====== EXCERPT ======

MobileRead Forums - View Single Post

tomsem · 01-20-2023, 06:22 PM

I recently got a CZUR ET18 Pro overhead scanner:

https://www.amazon.com/gp/product/B07JMTPJ8S/

Mostly I wanted to be able to scan my favorite sheet music and music instructional material so I could use it on my iPad and Mac. I was mostly able to get decent enough results with the included scanning. It's able to handle the largest page sizes for the music I have 2 pages at at time. There's no need to OCR and make a fully navigable PDF out of it (I have an iPad app that's can to some degree, interpret sheet music and export MusicXML and MIDI).

A lot of what I've done would have been easier with external tools, and going forward with future music material, I'll be applying what I've learned. The available cropping and editing tools are rudimentary.

I have a few books lying around which are out of print or not available as ebooks, and I'd like to read them in digital form. This is promoted as a fast way to scan these, so I've been trying that out, and integrating Photoshop and Acrobat into the toolchain. I'm in the middle of finishing with the first one, about 400 pages long, plus about 48 photos mixed in.

====== SOURCE MATERIAL ======

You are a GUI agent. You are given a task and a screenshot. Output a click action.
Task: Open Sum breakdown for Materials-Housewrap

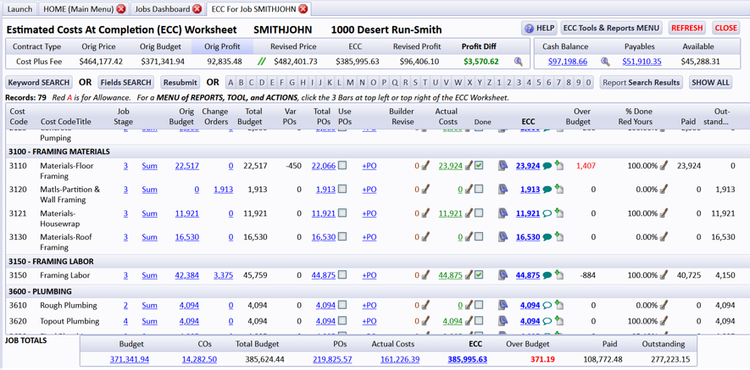pyautogui.click(x=149, y=213)
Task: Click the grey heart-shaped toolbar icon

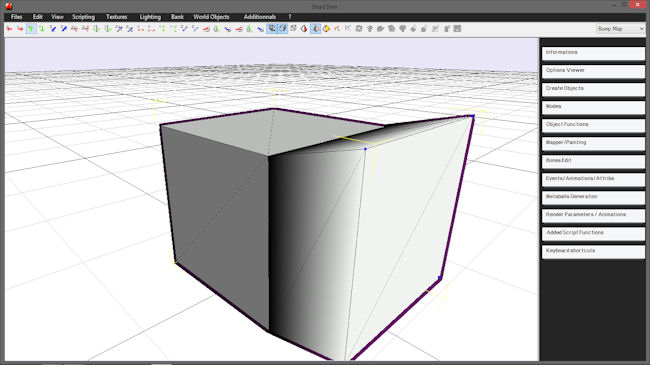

======

• **PROBLEMS AND TASKS**:
1 - Name each hardware device and software program that the scanner post mentions by name.
2 - Return the passage of the scanner post starting with "I recently got" and going on through "MusicXML and MIDI).".
Base your answers on the scanner post alone.

• **RESPONSES**:
1 - CZUR ET18 Pro, iPad, Mac, Photoshop, Acrobat

2 -
I recently got a CZUR ET18 Pro overhead scanner:

https://www.amazon.com/gp/product/B07JMTPJ8S/

Mostly I wanted to be able to scan my favorite sheet music and music instructional material so I could use it on my iPad and Mac. I was mostly able to get decent enough results with the included scanning. It's able to handle the largest page sizes for the music I have 2 pages at at time. There's no need to OCR and make a fully navigable PDF out of it (I have an iPad app that's can to some degree, interpret sheet music and export MusicXML and MIDI).